Trial date set in Kyla Helvey drug death case

EVERETT — Kyla Helvey was loving, intelligent and trusting.

She trusted two young women too much, and it was a fatal mistake, a friend of Helvey’s family said Friday.

“Unfortunately, her judgment was off on this issue,” said Kristin Henry.

Helvey died in September after taking an overdose of a drug that’s sometimes used at rave parties. On Friday, two acquaintances pleaded not guilty to controlled substances homicide charges during an emotion-packed hearing in Snohomish County Superior Court.

“She trusted everyone. She was very smart,” Henry said of the Snohomish High School graduate.

Helvey, 21, of Everett, died Sept. 11 after taking the drug GHB, which stands for gamma-hydroxybutyric acid. Besides rave parties, GHB is sometimes used by body builders and is among a number of date-rape drugs.

Brooke E. James, 20, of Marysville, and Mallori Carmin Smith, 23, of Lake Stevens, are each charged with supplying the drug and not calling for aid when Helvey collapsed.

Three dozen friends, family members and supporters of Helvey attended the hearing. Many wore black and pink T-shirts saying “Friends Don’t Let Friends Die.”

Others carried single red roses, and many wore placards with Helvey’s picture.

Henry said Helvey’s parents want people to know their daughter wasn’t into illegal drugs, and what happened the night she got together with Smith and James and took GHB was out of character.

Her parents declined to comment at this time.

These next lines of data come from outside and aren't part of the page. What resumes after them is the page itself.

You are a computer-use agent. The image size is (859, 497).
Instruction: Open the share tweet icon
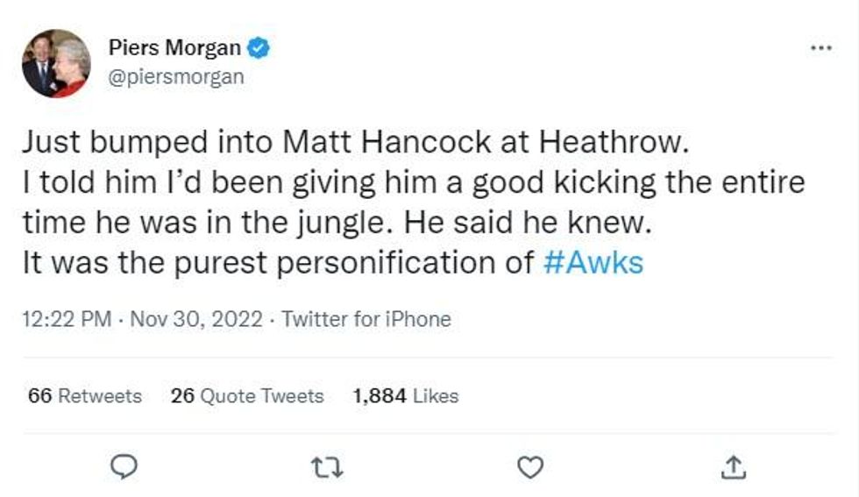pyautogui.click(x=731, y=469)
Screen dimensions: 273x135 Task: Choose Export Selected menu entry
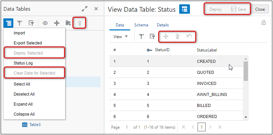click(28, 43)
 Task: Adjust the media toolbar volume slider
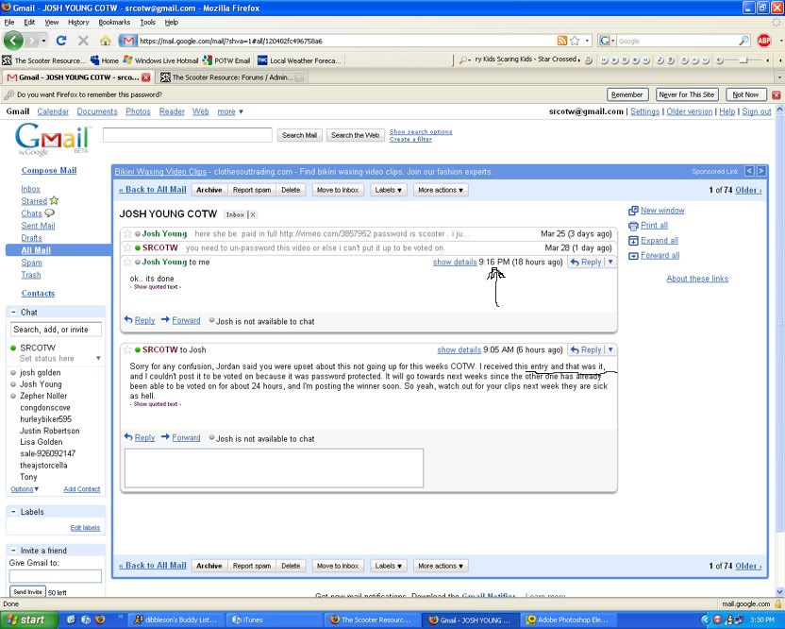click(x=742, y=60)
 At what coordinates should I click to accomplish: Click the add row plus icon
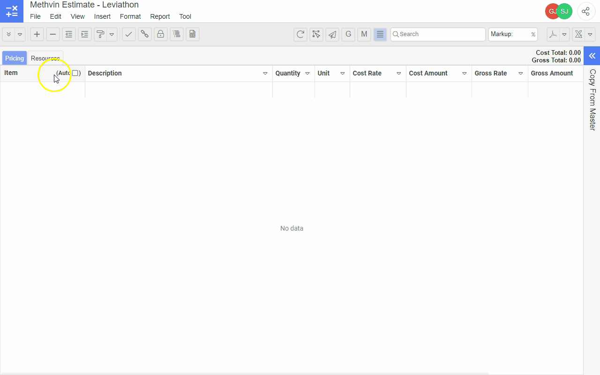[37, 34]
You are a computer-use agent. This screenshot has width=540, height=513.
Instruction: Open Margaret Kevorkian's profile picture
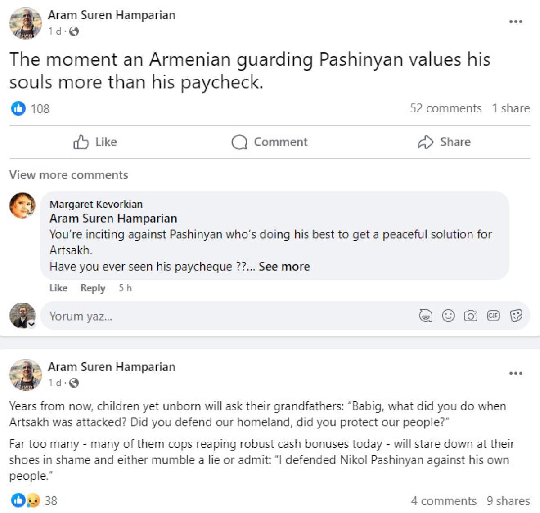(23, 205)
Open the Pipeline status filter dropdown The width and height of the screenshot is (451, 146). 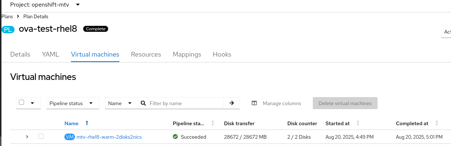73,103
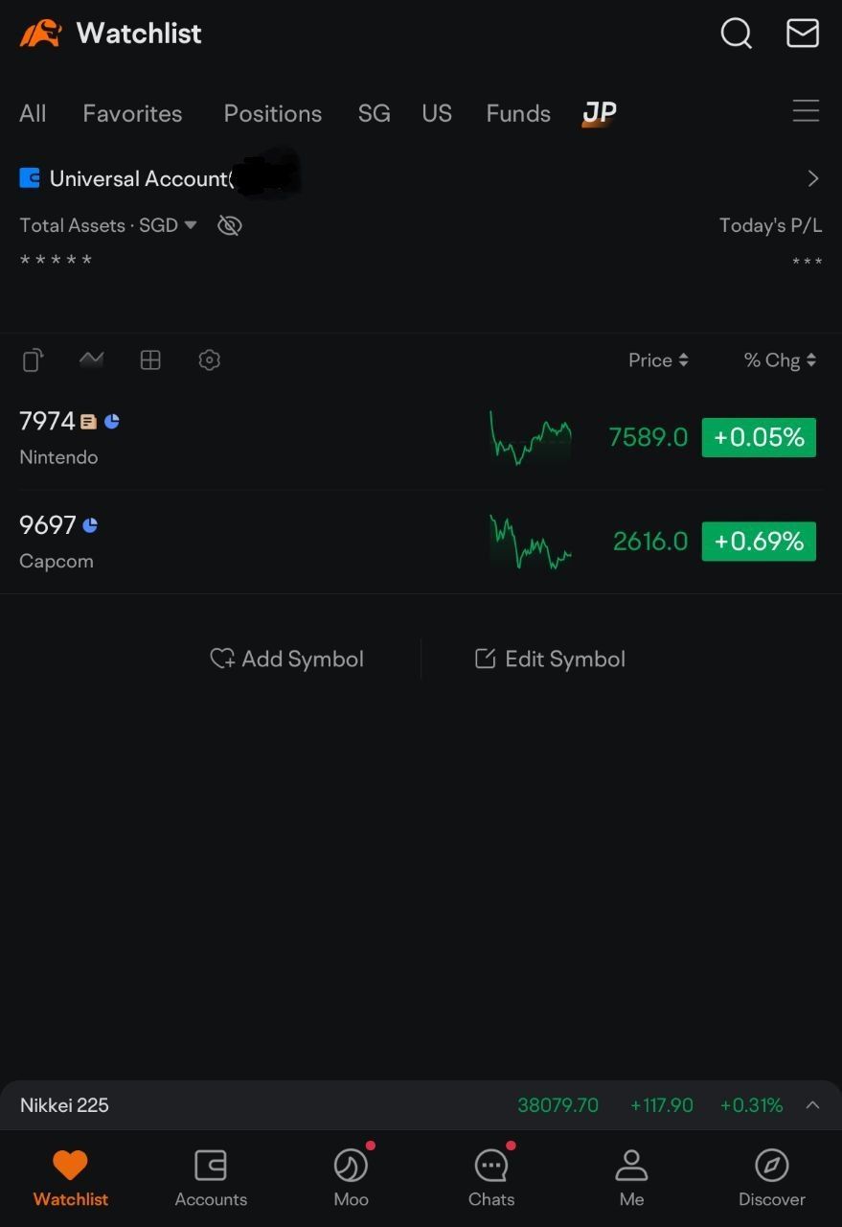
Task: Show the mini chart view icon
Action: click(x=91, y=359)
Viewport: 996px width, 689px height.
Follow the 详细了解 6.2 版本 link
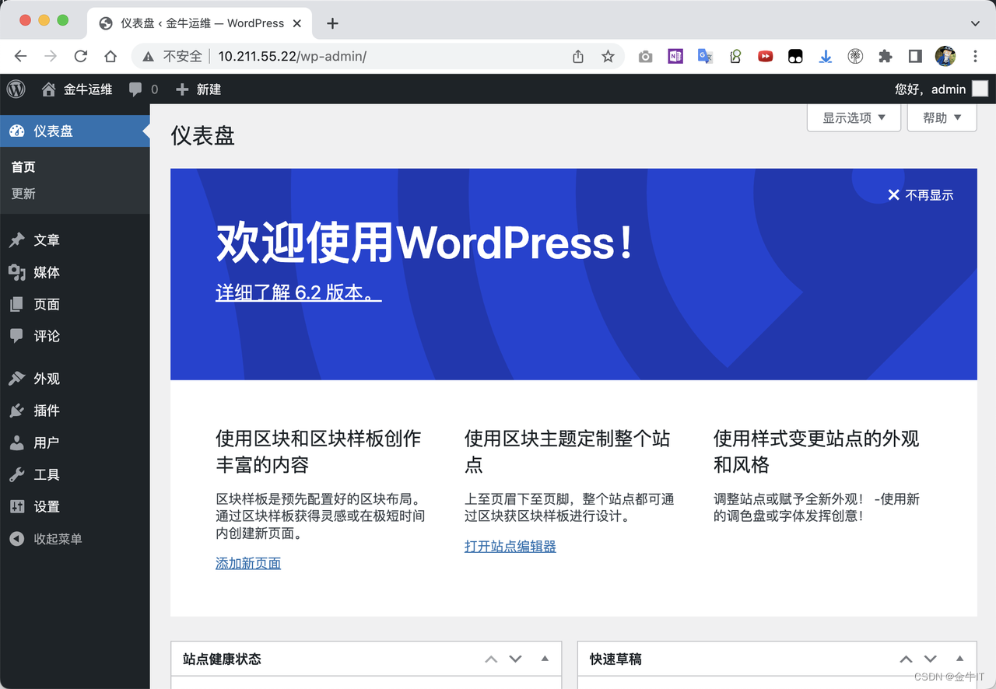pos(298,293)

Helvey had been attending massage therapy school and had just landed a job with a dental office the day she died, Henry said.

The Snohomish County Medical Examiner’s Office said Helvey died from acute intoxication: a combined effect of GHB and alcohol consumption, deputy prosecutor Mara Rozzano said in charging papers.

The victim had three times as much GHB in her system as would have put her into a coma, Rozzano said.

According to documents, the three women got together to soak in a hot tub and have some drinks. Smith started talking about GHB and said someone left the drug at her place in a water bottle after a party, papers said.

Both defendants told Helvey about the dangers of the drug and warned her not to take too much, papers said. Smith and James put small amounts into their drinks. Helvey drank straight from the water bottle containing GHB, according to documents.

When Helvey passed out, the other two tried to rouse her but couldn’t. They got some blankets and pillows for her, and let her sleep, snoring “real loud,” documents said.

Helvey was dead by morning.

If her companions had sought aid for Helvey when she collapsed, “Kyla would not have died,” Rozzano wrote.

Judge Ronald Castleberry allowed both defendants to remain free without bail pending trial, which is scheduled for March 21.

James sobbed throughout the arraignment hearing. Smith broke down after Castleberry refused to let her leave the state to attend a wedding in Las Vegas and a planned vacation in Hawaii.

He also banned Smith from attending a work-related convention in Las Vegas, unless her employer convinces Castleberry that she is required to go because of her employment.

Both defendants also must abstain from alcohol and illegal drugs, Castleberry said.

Controlled substance homicide has been on the books as a crime for a long time, but it is seldom used because of the difficulty of tracing the source of drugs in overdose cases, prosecutors said.

In 2006 Snohomish County prosecutors convicted a 38-year-old man who sold methadone to a teenager. Early last year, the prosecutors charged a young man and a woman with controlled substance homicide for allegedly supplying Ecstasy to a 16-year-old girl who died of an overdose.

The man pleaded guilty and a trial for the young woman is pending.

Henry said she and Helvey’s family hope that people learn from what happened, and someone’s life is saved.

“That’s what Kyla would have wanted,” Henry said.